As a researcher, I always get annoyed when I see the wanton abuse of data. Mashable’s article Google+ Users Are Nearly All Male is a great example of data abuse.
The data abuse starts by reporting data without noting anything about the methodology behind it. Data is meaningless if you don’t know how it was collected. For this article, they report on two different websites which claim to have analyzed Google+ user profiles. Neither of these websites say that they’ve looked at all of the profiles, and neither of them note what method they used to sample the profiles that they did analyze.
The data abuse continues by ignoring the major differences in the data that is returned by the two sites. One says that 86.8% of sampled profiles are male, the other says that 73.7% are male. What explains a delta of more than 10 points? I can come up with possibilities, but I don’t know if any of my potential explanations are correct. In the case of any of the possibilities, it would tell us a very different story. For example, if the difference is one of time (that is, one set of data was collected earlier than the other), then we’d learn something about the early-adopter curve. If the difference is one of sampling method, then we might learn about the relative strengths of each of those sampling methods for this type of dataset.
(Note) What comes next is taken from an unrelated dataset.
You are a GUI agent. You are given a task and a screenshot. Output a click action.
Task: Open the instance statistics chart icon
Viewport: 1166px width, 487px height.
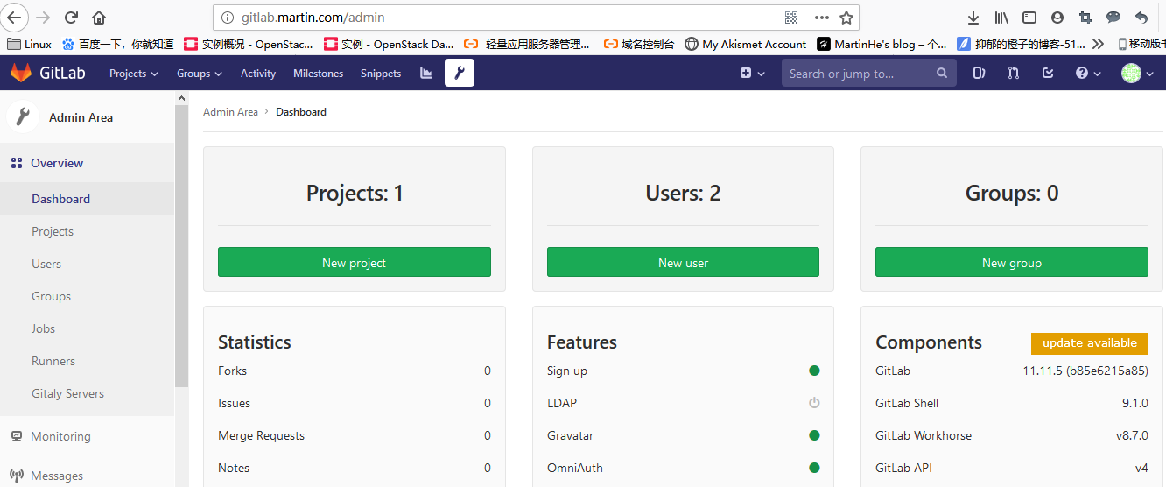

What really bothers me about this breathless repeating of such statistics is that there is no attempt at analysis. If we accept that the current Google+ users skew male, is this any different than the usual early-adopter curve? Or the early-adopter curve for social media? Or the early-adopter curve for new Google applications? Data without analysis is meaningless. Reporting on the data suggests that we should care, that there is something different here. But it appears that no-one has bothered to answer such basic questions about the data.
We can do better than this. Let’s stop the blind reporting of data, and instead expend some effort on analyzing the data.